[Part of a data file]
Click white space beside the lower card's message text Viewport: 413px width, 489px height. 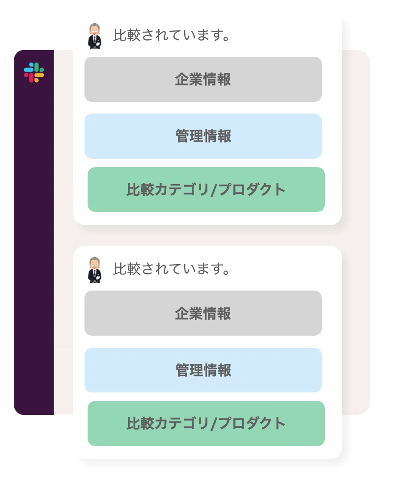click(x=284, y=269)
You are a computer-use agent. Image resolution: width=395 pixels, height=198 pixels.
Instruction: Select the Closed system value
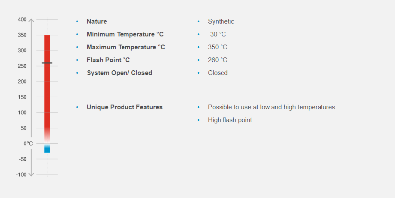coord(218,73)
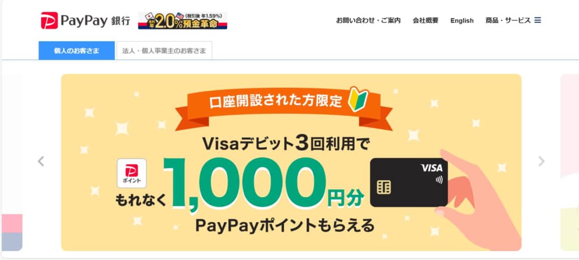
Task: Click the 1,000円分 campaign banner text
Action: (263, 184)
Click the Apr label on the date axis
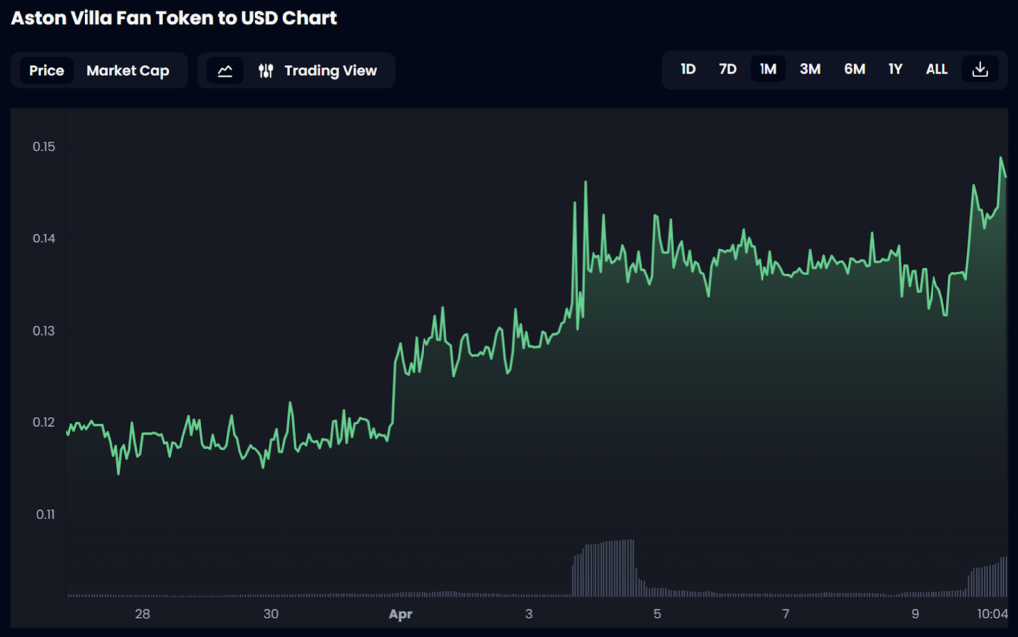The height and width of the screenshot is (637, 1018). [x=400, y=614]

* * *

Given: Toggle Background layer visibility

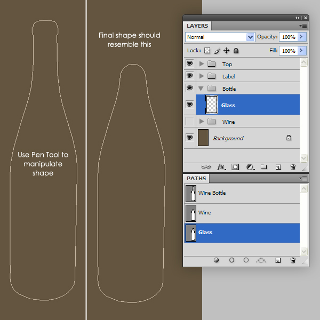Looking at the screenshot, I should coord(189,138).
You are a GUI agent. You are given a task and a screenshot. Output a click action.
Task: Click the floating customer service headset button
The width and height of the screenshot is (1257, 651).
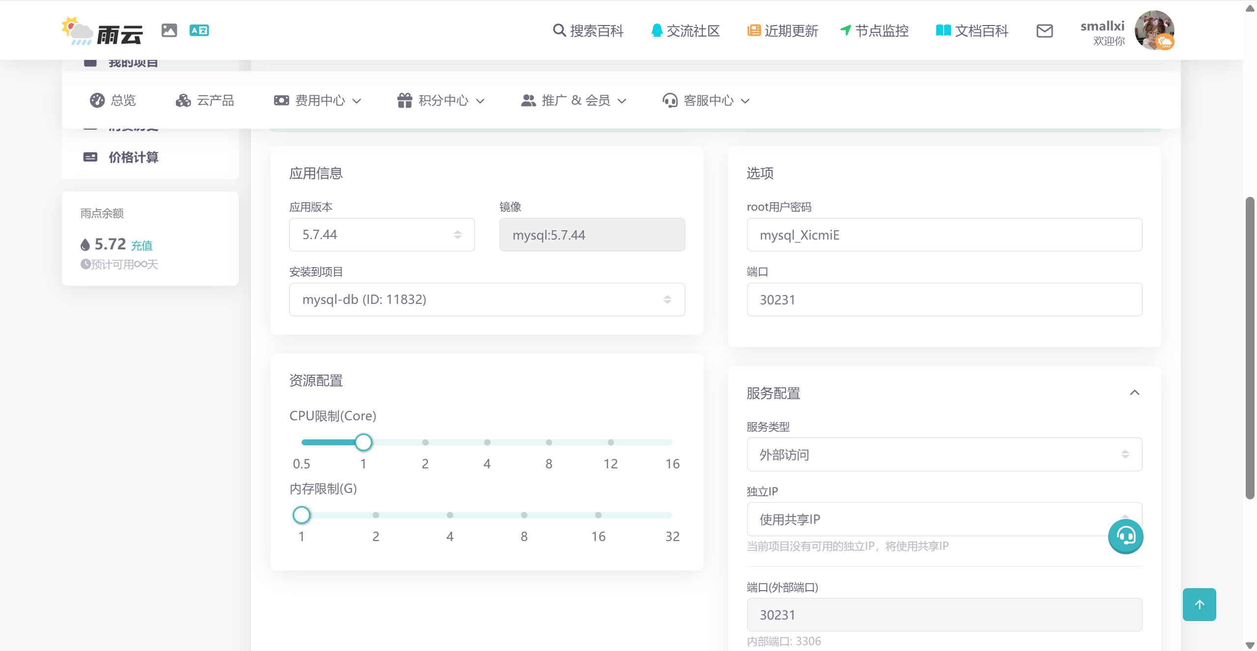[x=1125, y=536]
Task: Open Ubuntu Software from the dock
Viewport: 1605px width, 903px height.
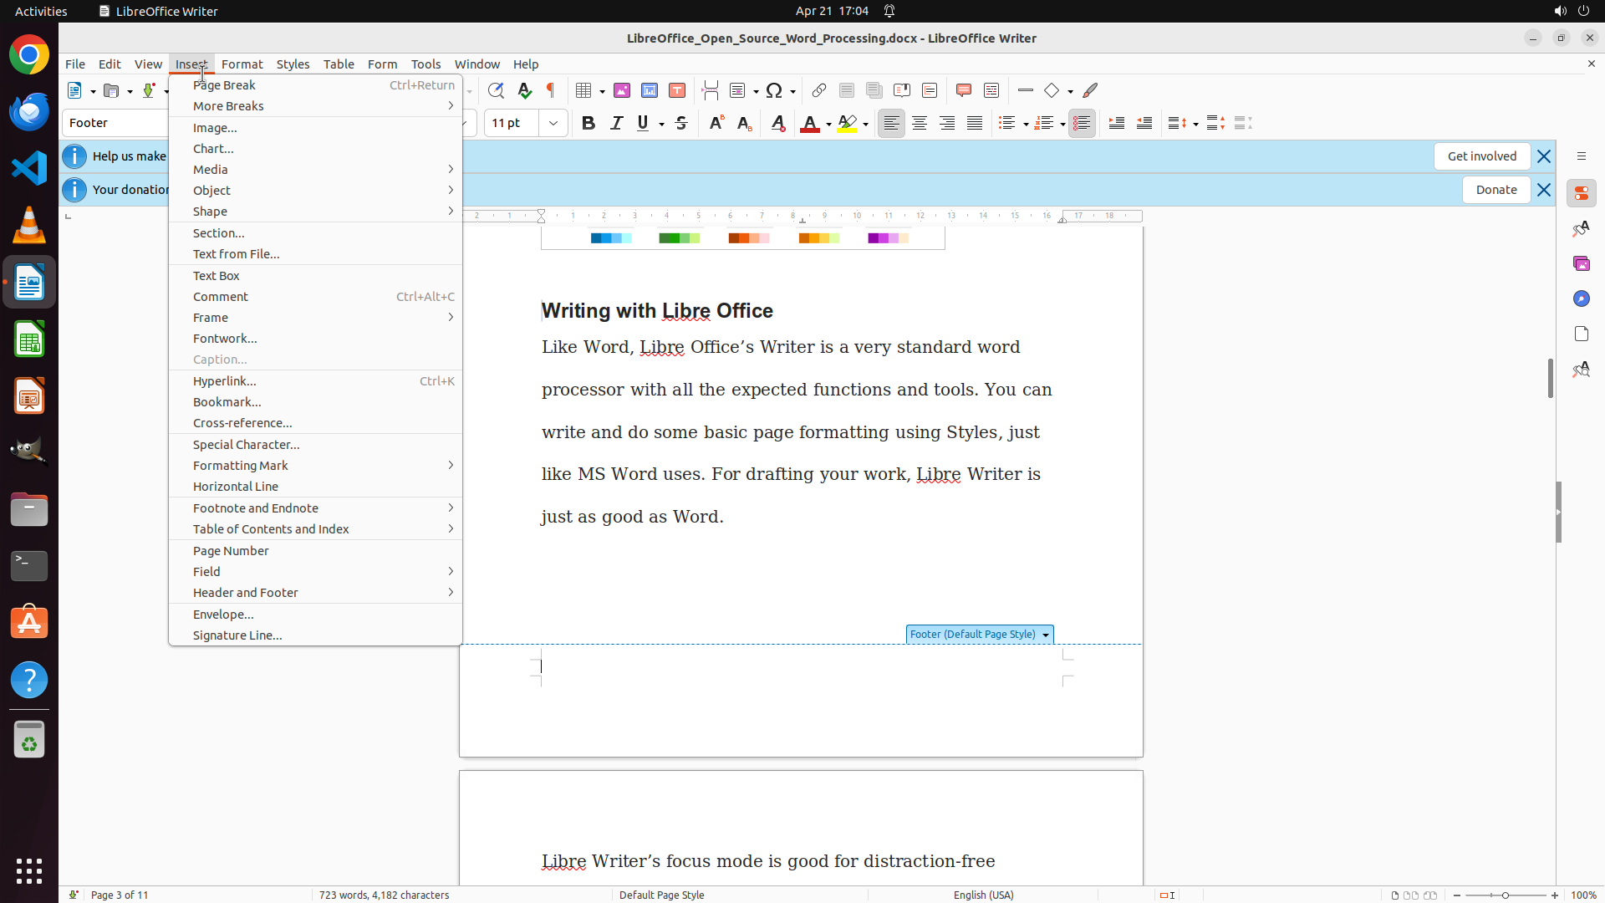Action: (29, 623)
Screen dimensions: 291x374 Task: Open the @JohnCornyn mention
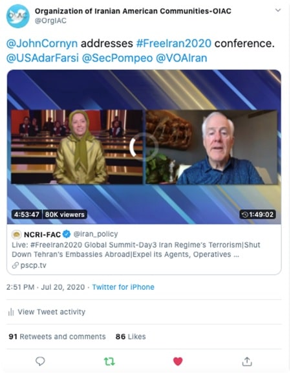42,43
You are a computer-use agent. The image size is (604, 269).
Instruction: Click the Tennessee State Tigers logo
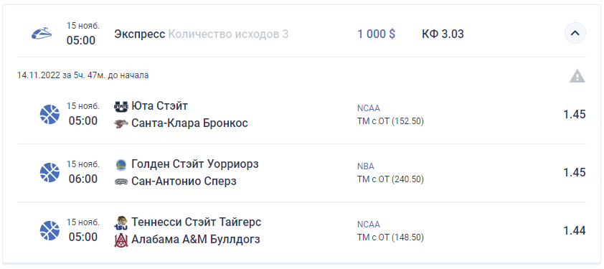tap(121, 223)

§ WHAT IS NEEDED
Rescale the items between the lines holding "You are a computer-use agent. The" and "tap(121, 223)", inclusive: write those lines out again, requests included, with every coordinate in the answers multiplied by 2.5 and rounded to a whole number, halves rounded up. Give only these lines and leave the pictures out.

§ THE RESPONSE
You are a computer-use agent. The image size is (604, 269).
Instruction: Click the Tennessee State Tigers logo
tap(303, 558)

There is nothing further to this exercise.